● Task directions:
Shift the coordinates in the answers by adding -45 to every number, and write out in full each line in the stretch from the one containing "Twitter (993, 2340)" through the last line, leaving the pictures out.

● Extracted material:
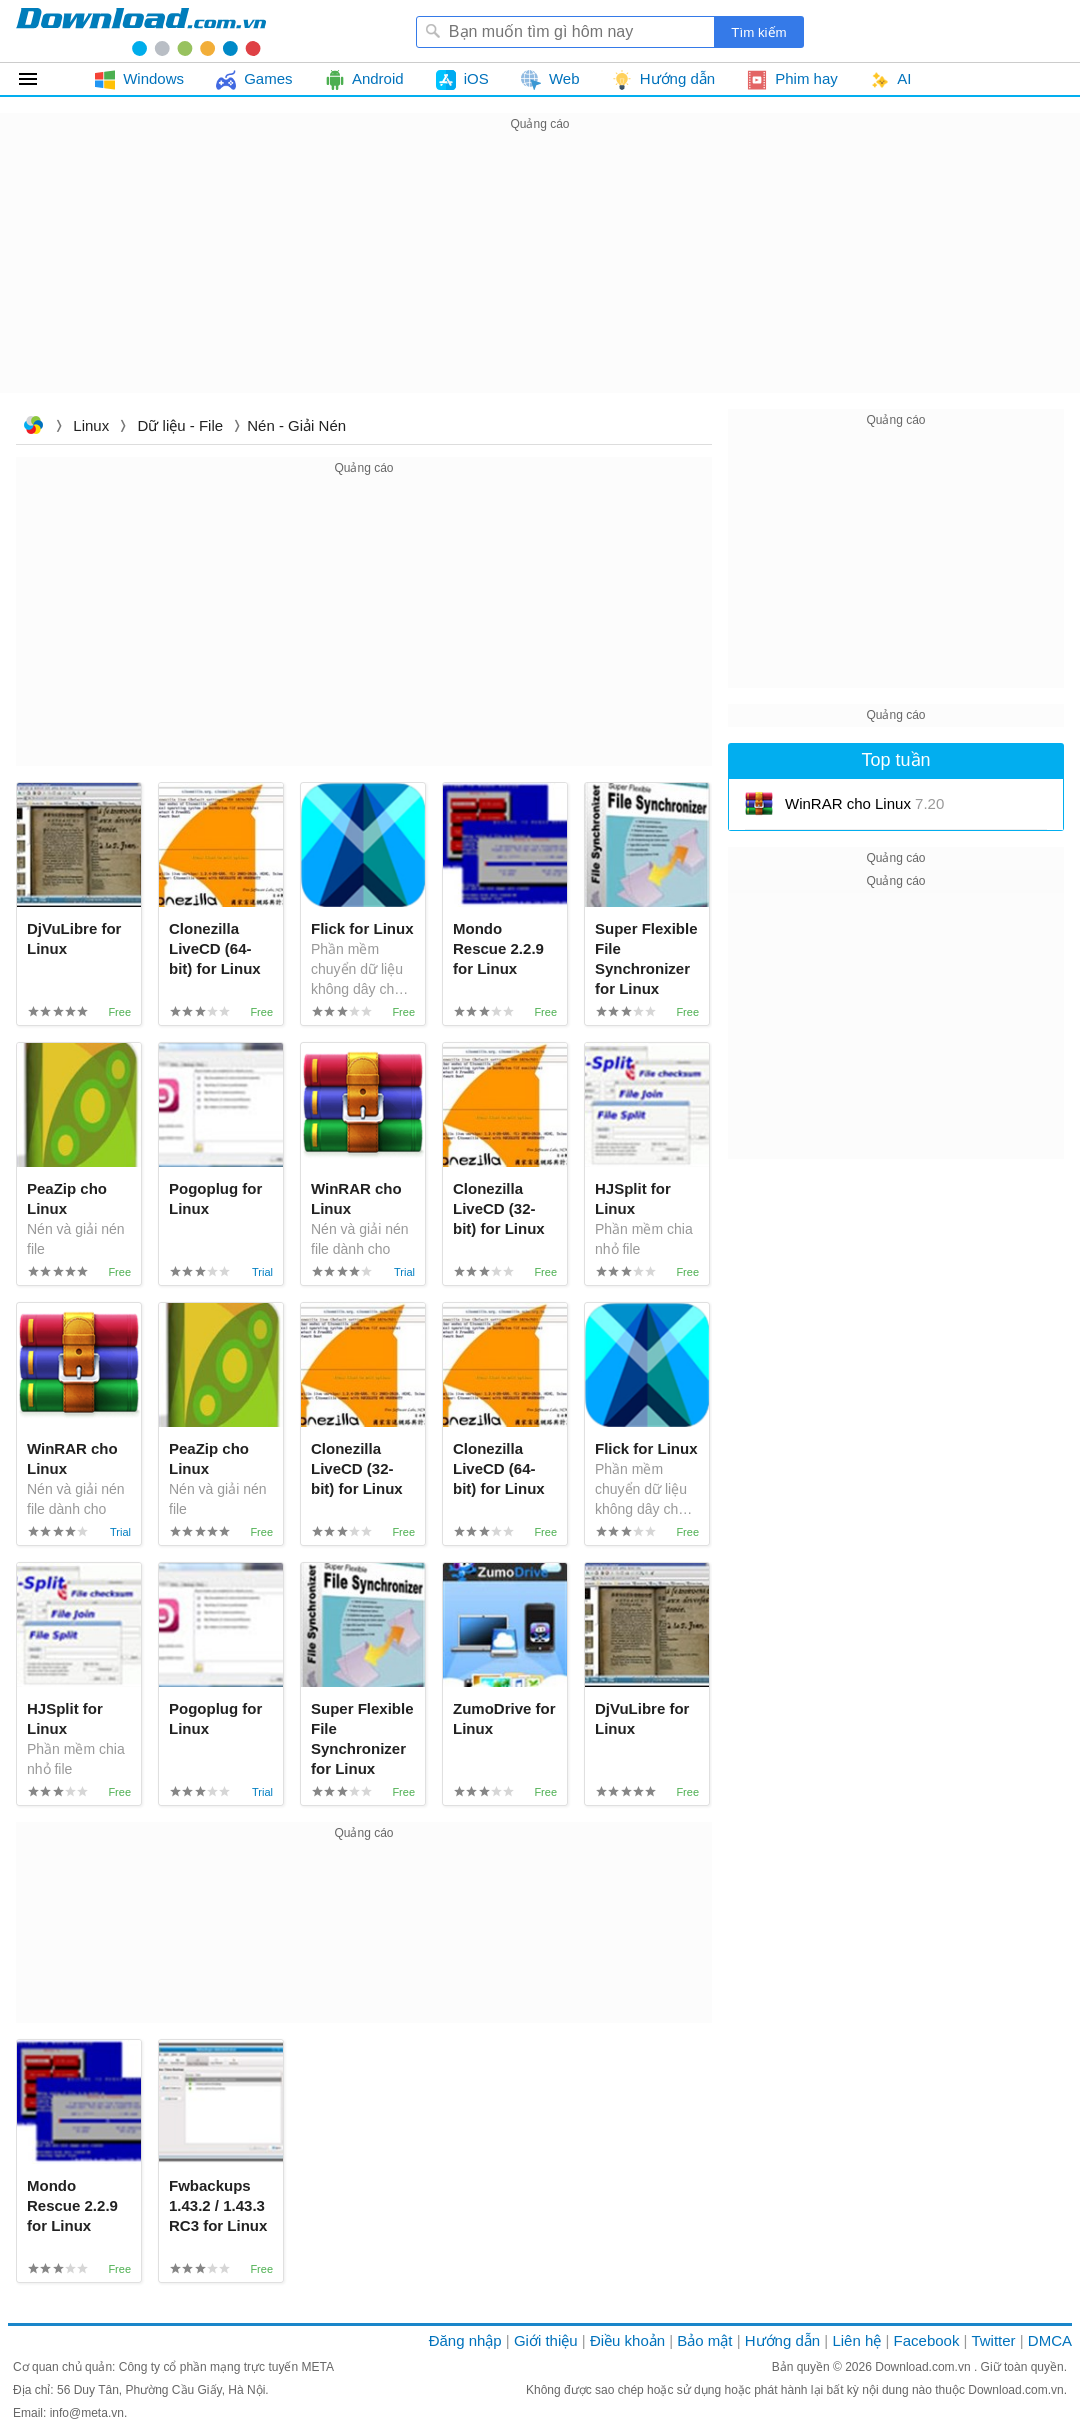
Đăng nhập (465, 2340)
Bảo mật (704, 2340)
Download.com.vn (33, 427)
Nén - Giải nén (296, 425)
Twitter (993, 2340)
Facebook (927, 2340)
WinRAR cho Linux (864, 803)
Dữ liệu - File (181, 425)
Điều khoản (627, 2340)
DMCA (1050, 2340)
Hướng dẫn (782, 2340)
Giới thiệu (546, 2340)
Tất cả (39, 79)
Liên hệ (856, 2340)
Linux (91, 425)
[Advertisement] (540, 276)
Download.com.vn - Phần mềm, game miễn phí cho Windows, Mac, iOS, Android (141, 31)
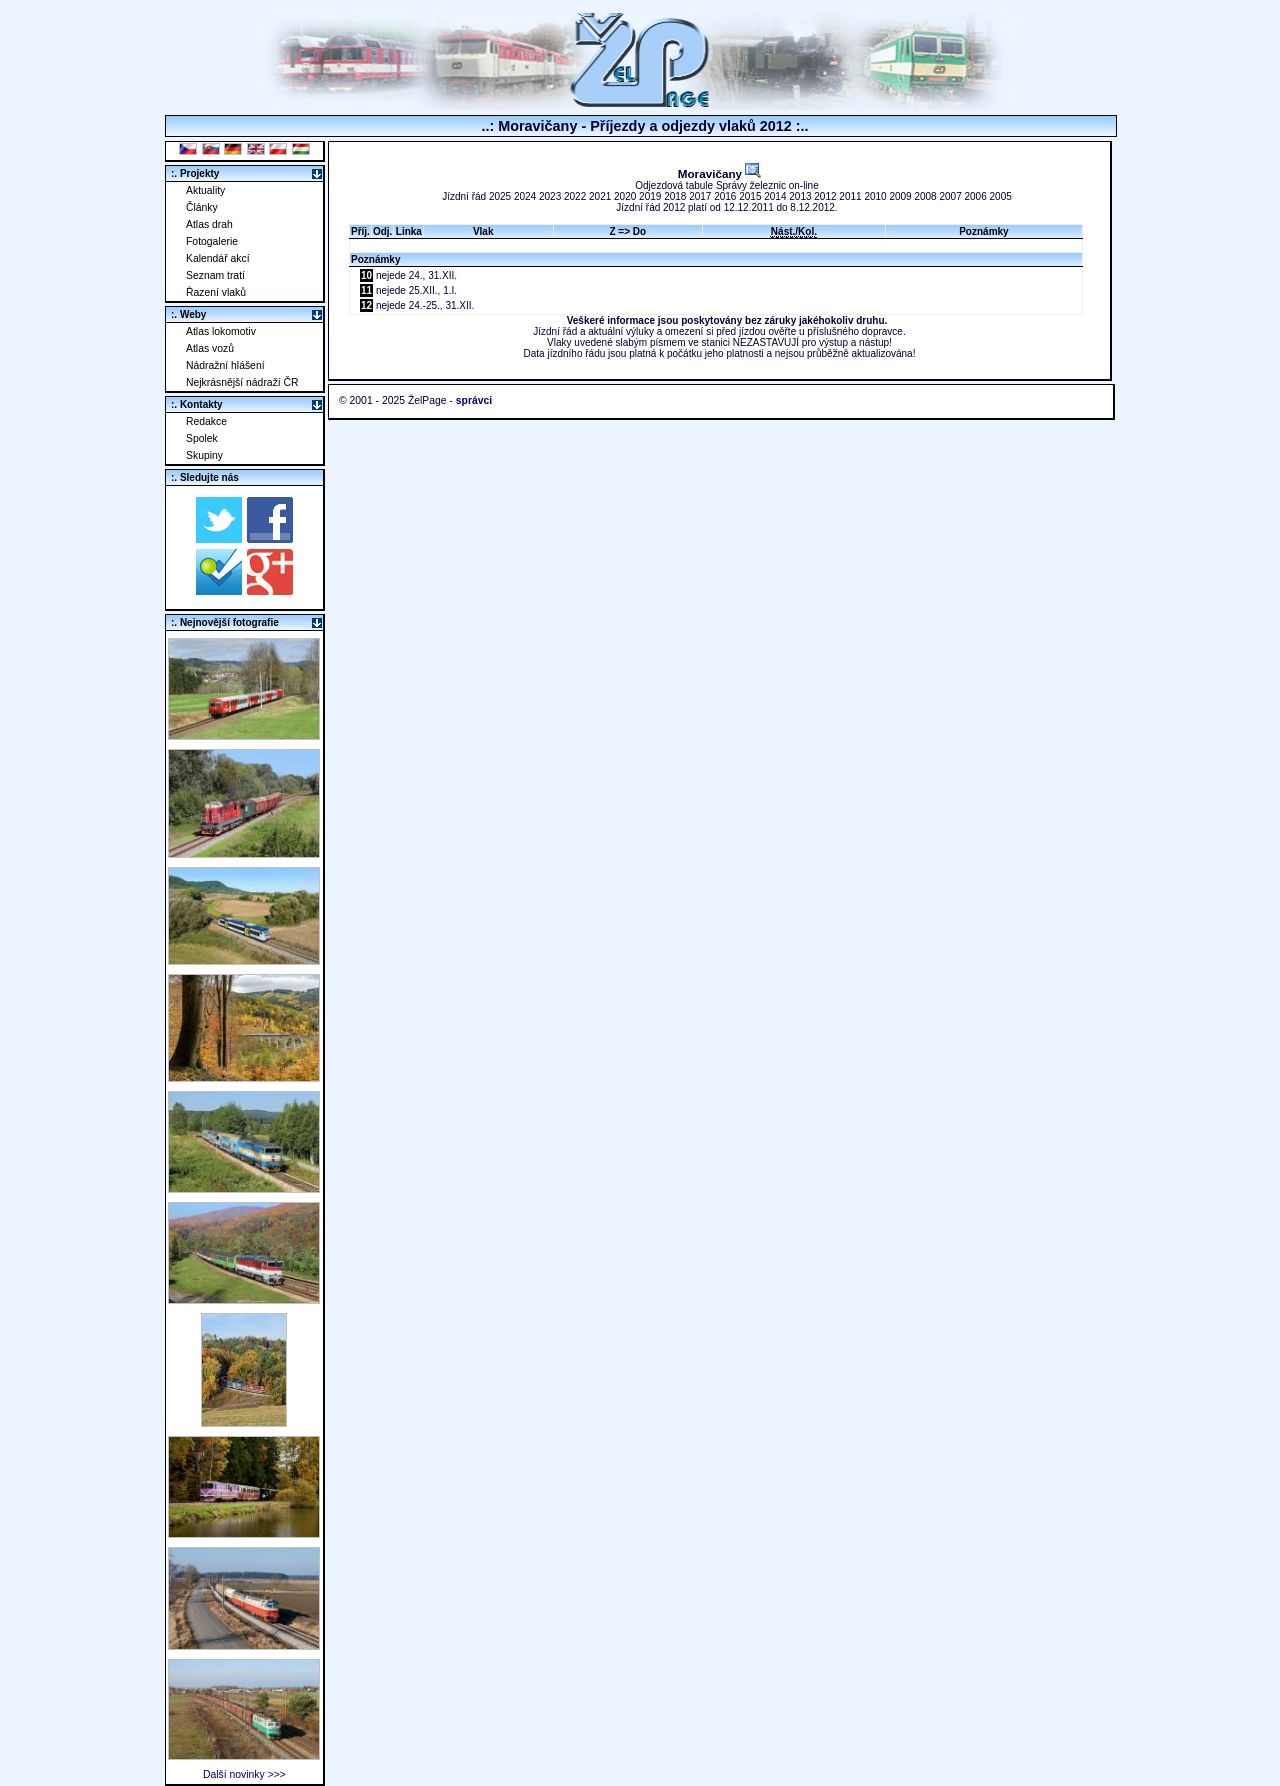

● Response to the task:
Twitter (948, 2295)
Facebook (882, 2295)
WinRAR cho Linux (819, 758)
Dữ liệu - File (136, 380)
Điều khoản (582, 2295)
DMCA (1005, 2295)
Hướng dẫn (737, 2295)
Giới thiệu (501, 2295)
Tất cả (-6, 34)
Liên hệ (811, 2295)
Linux (46, 380)
[Advertisement] (495, 231)
Download.com.vn - Phần mềm, game miễn phí cho Windows, Mac, iOS, Android (96, -14)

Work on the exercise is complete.